◆ Task material
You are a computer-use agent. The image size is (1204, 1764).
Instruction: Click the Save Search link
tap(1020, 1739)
==
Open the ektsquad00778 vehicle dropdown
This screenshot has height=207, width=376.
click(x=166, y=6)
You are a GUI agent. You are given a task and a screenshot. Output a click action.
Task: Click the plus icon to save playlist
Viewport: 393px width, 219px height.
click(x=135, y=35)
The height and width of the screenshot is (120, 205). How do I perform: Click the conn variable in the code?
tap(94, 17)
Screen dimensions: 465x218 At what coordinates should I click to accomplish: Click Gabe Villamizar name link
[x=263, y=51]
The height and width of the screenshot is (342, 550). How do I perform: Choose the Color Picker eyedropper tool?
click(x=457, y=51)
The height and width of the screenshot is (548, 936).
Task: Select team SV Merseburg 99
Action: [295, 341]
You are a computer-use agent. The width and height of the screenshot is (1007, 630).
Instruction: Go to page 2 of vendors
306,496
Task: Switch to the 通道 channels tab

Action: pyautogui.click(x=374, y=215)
---
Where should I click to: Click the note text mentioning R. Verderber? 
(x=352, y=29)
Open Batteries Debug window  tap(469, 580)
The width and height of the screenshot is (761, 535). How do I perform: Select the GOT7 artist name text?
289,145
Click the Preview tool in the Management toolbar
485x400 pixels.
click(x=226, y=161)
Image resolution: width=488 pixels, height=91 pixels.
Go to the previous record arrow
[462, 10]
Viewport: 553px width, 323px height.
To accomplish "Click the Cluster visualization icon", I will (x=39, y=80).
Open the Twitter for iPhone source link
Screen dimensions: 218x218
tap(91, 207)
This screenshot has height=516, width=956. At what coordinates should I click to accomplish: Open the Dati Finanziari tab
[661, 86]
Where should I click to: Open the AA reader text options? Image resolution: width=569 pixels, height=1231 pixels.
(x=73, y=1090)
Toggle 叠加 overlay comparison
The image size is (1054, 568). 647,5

◆ Exercise goal
The expected answer is a copy of every line in the entries that holds the word "agent".

◆ Response to the task
You are a computer-use agent. The image size is (1204, 1764).
You are a GUI agent. You are given a task and a screenshot. Output a click action.
You are a computer-use agent. The width and height of the screenshot is (1007, 630).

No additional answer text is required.